Minister for Scientific Research
- In office 30 May 1996 – 11 September 2001
- Preceded by: Simone Grand
- Succeeded by: Louise Peltzer
- In office 18 May 1994 – 28 June 1995
- Preceded by: Michel Buillard
- Succeeded by: Simone Grand

Minister for the Environment
- In office 18 May 1994 – 30 May 1996
- Preceded by: Pierre Dehors
- Succeeded by: Karl Meuel

Minister for Employment
- In office 28 June 1995 – 30 May 1996
- Preceded by: Raymond Van Bastolaer
- Succeeded by: Lucette Taero

Personal details
- Party: Tahoera'a Huiraatira Tapura Huiraatira

= Patrick Howell =

French Polynesian politician

Patrick Howell is a French Polynesian civil servant, politician, and former Cabinet Minister. He is a member of Tapura Huiraatira.

Howell trained as a dental surgeon and worked at the Teva I Uta medical center in the early 1980s before becoming head of dental hygiene services in French Polynesia. In 1993 he became director of public health. In the 1980s he campaigned against French nuclear testing and for the creation of a health register for test workers as part of the Tomite No Te Rai Hau ("Blue Skies Committee").
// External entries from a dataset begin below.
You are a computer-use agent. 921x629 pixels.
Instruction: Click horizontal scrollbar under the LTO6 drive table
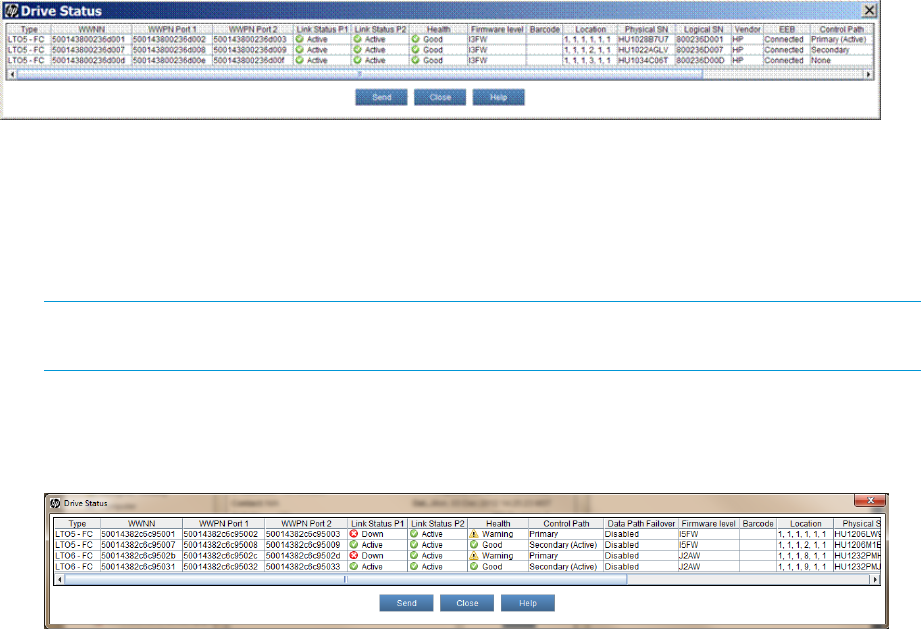click(x=345, y=578)
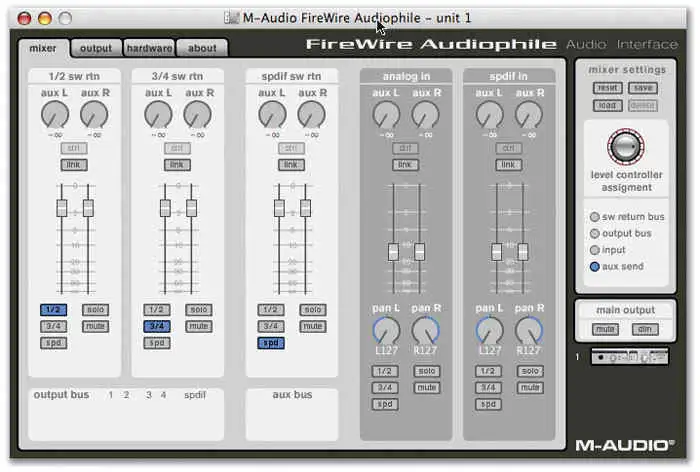
Task: Select the sw return bus radio option
Action: 594,216
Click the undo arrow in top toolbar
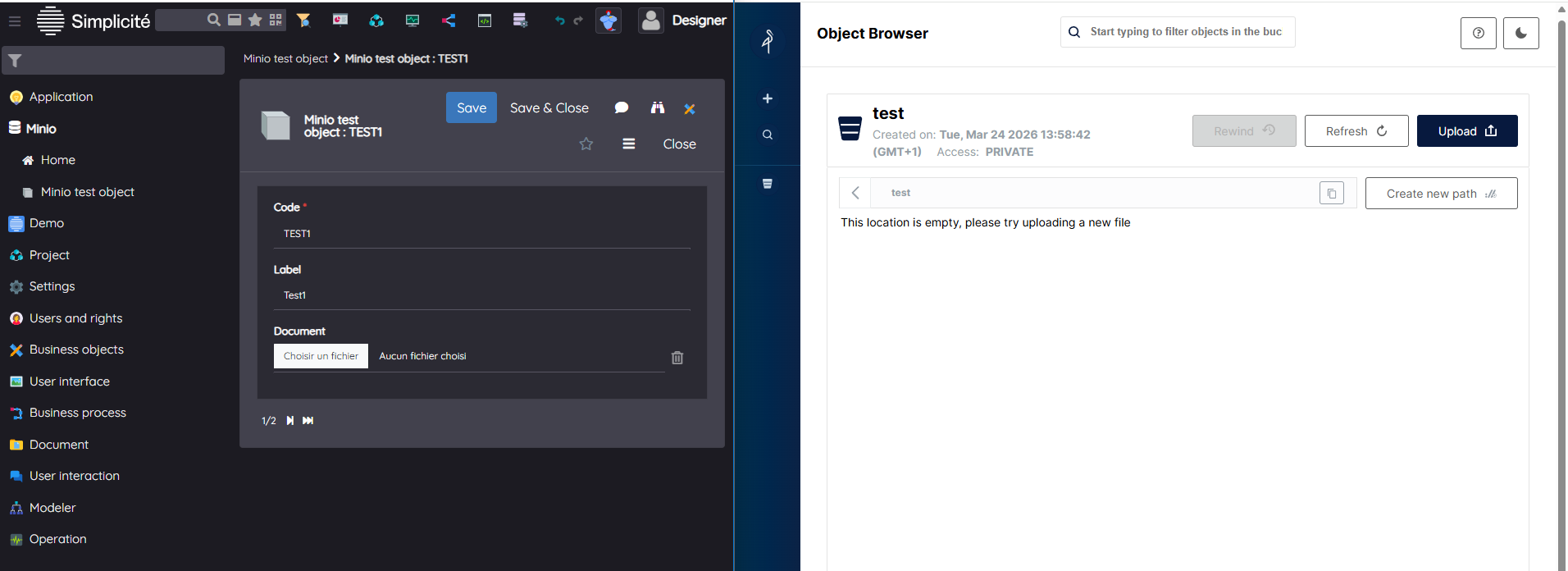The width and height of the screenshot is (1568, 571). click(559, 21)
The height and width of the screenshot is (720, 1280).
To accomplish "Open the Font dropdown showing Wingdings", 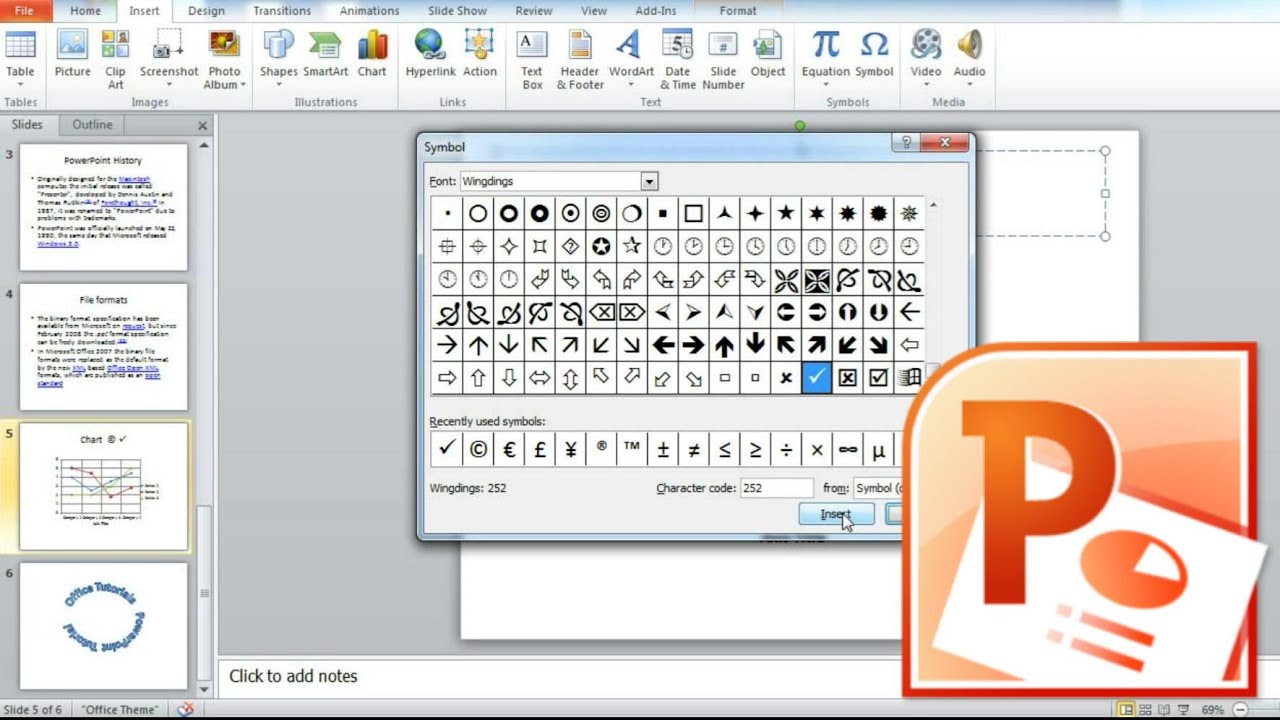I will pos(649,181).
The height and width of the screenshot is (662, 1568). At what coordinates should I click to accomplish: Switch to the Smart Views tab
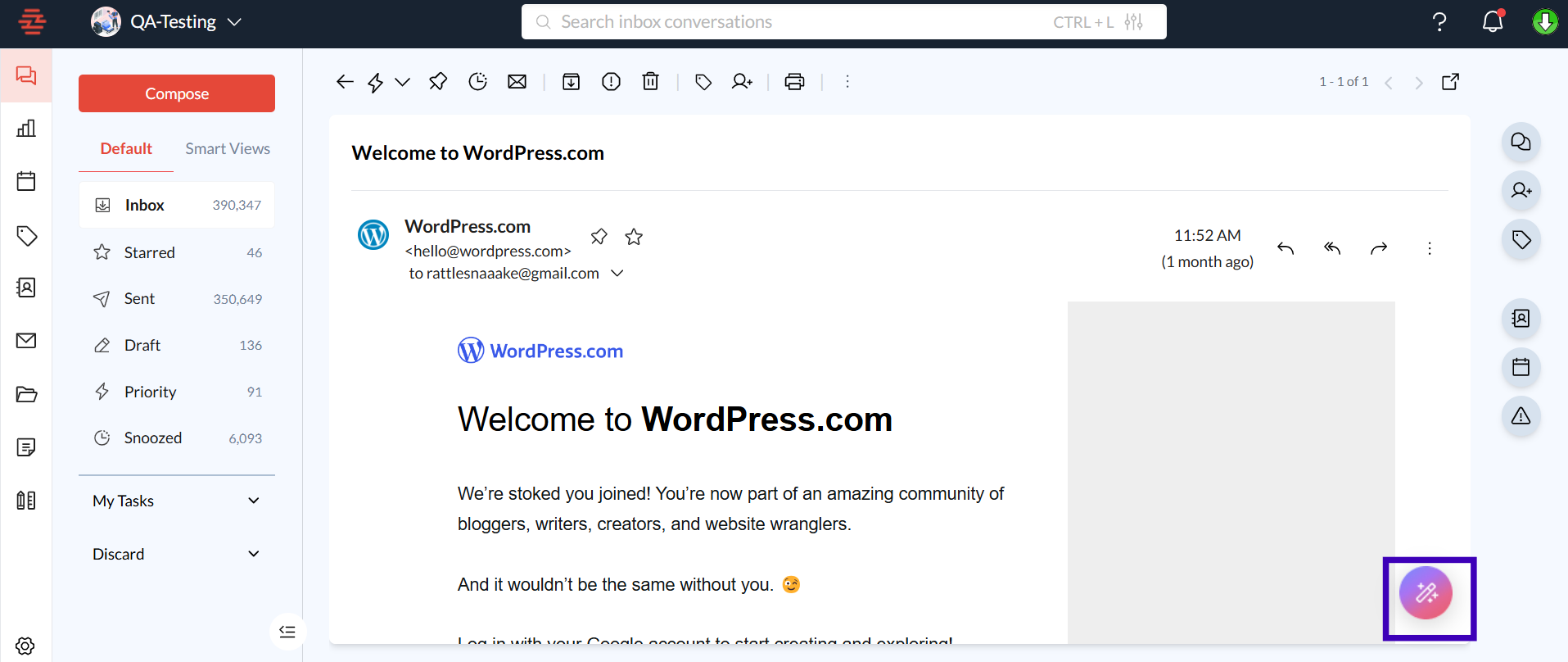pyautogui.click(x=228, y=148)
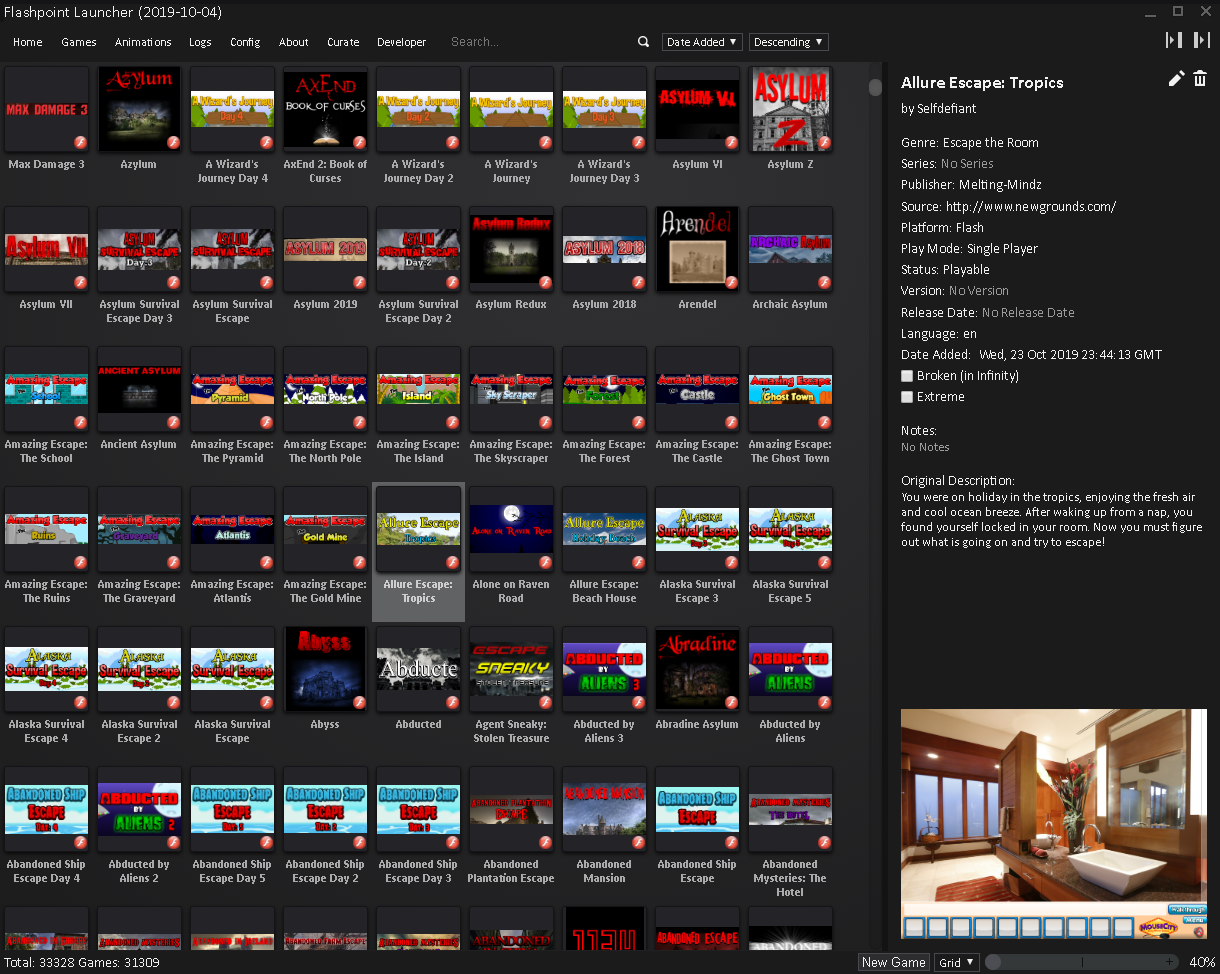1220x974 pixels.
Task: Click the search magnifier icon
Action: coord(643,42)
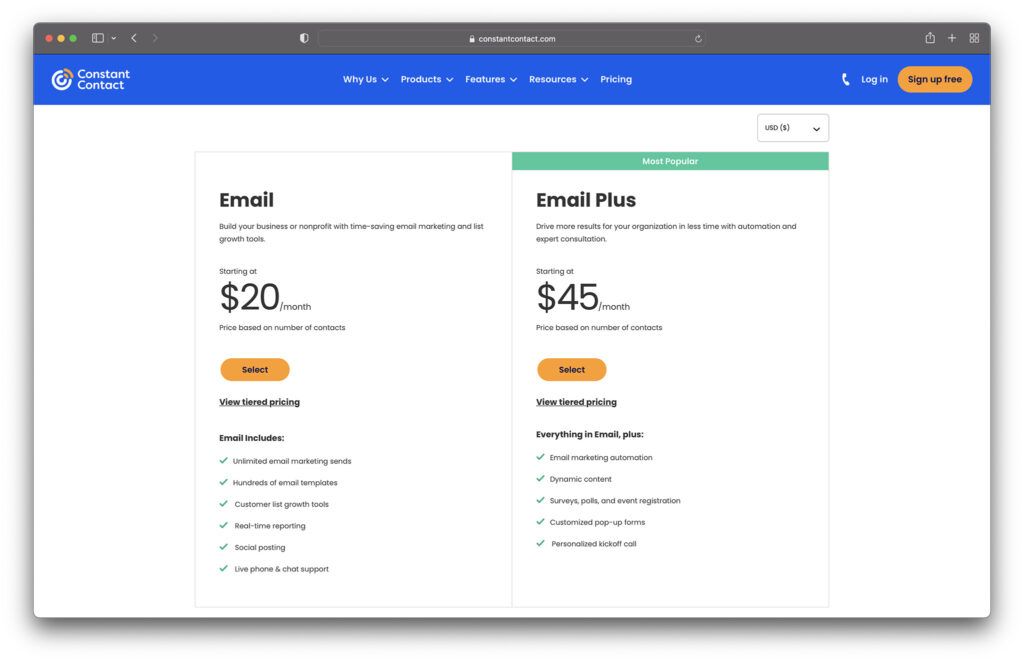Image resolution: width=1024 pixels, height=662 pixels.
Task: Open the currency selector showing USD
Action: coord(792,127)
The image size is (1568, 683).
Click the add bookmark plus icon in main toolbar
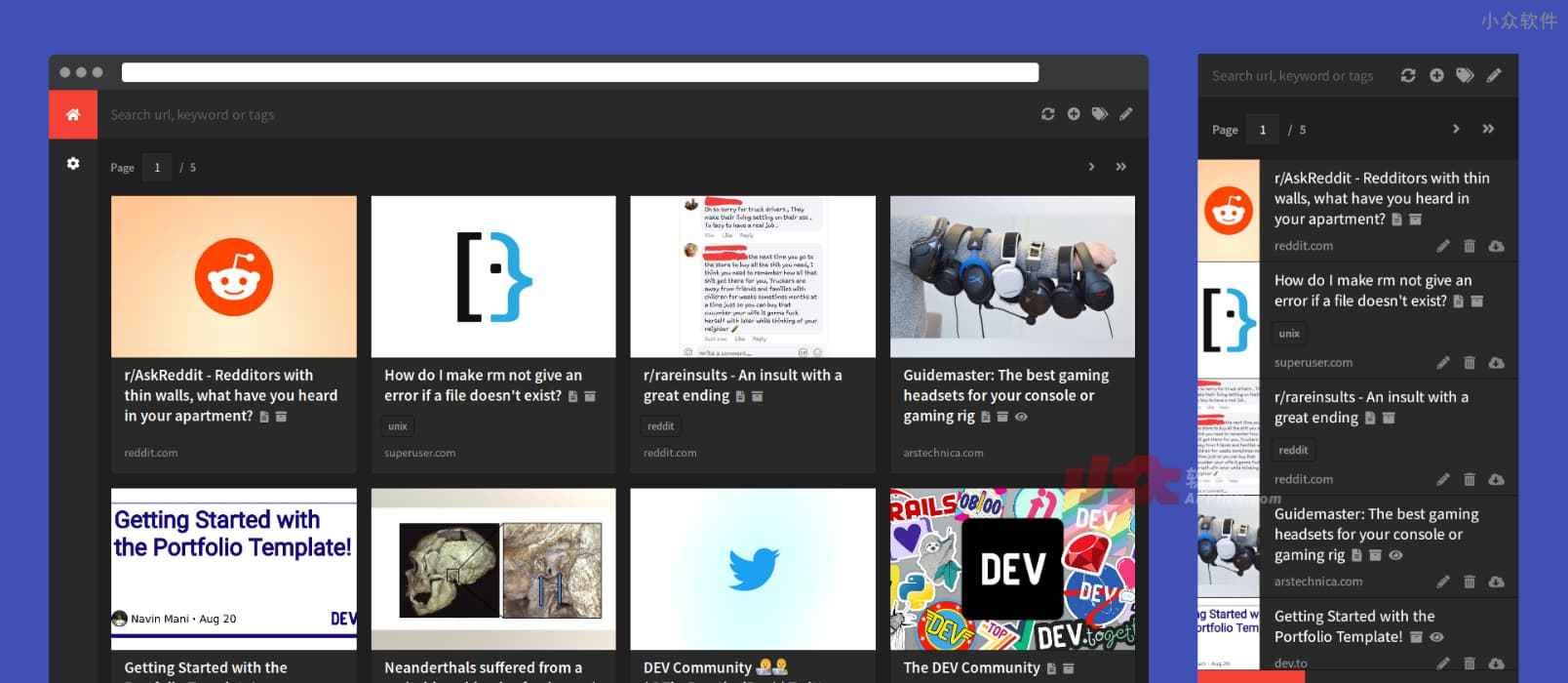click(1074, 114)
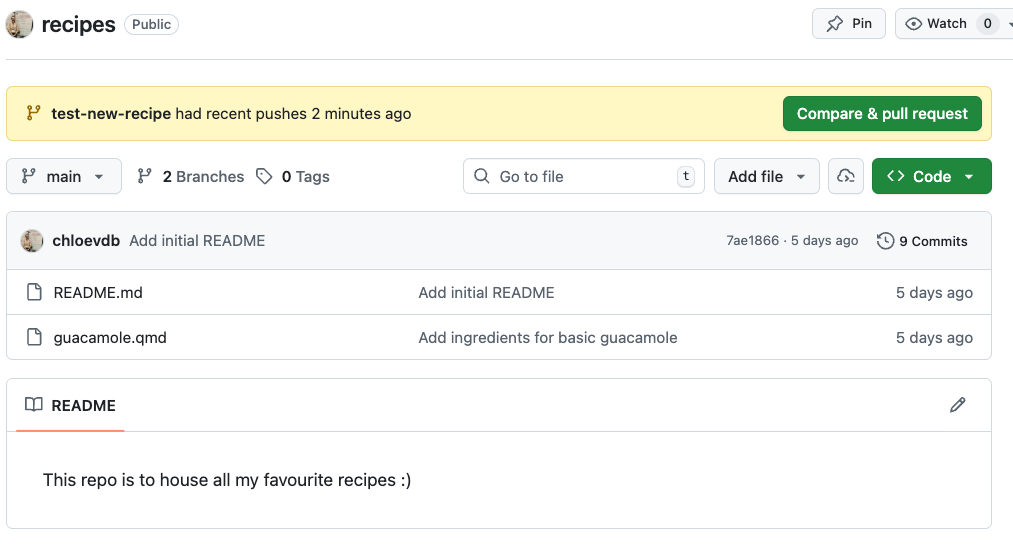The image size is (1013, 545).
Task: Expand the green Code dropdown
Action: pyautogui.click(x=931, y=177)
In May 1994 he was appointed Minister for the Environment and Scientific Research in the government of Gaston Flosse. In a cabinet reshuffle in June 1995 he became Minister of Employment, while retaining his Environment portfolio. In May 1996 he was appointed Minister of Health and Scientific Research, positions he held until September 2001.

In 2008 he was elected a municipal councillor in Punaauia.

In September 2014 he was appointed as Minister of Health and Solidarity in the government of Édouard Fritch. As he was a senior civil servant at the time, he had to wait at least six months before taking up his ministerial duties. In the intervening period his portfolios were managed by Vice-president Nuihau Laurey, and he was employed as a technical advisor in his office. He formally took office on 25 March 2015. In May 2015 he and five other Ministers were deemed to have resigned from the Tahoera'a after ceasing to attend their political council. In May 2015 he was appointed as one of the French Polynesian government's delegates to the newly-formed Nuclear Tests Information Commission, tasked with investigating the health and environmental impact of French nuclear testing. In October 2015 he established a health study of the inhabitants of Hao and Makemo, which were used as support bases for the tests.

In October 2016 he was selected as Tapura's candidate for French Polynesia's 3rd constituency in the 2017 French legislative election. He surrendered his ministerial portfolios in January 2017 so he could focus on the campaign. He led in the first round, but lost to Moetai Brotherson in the second.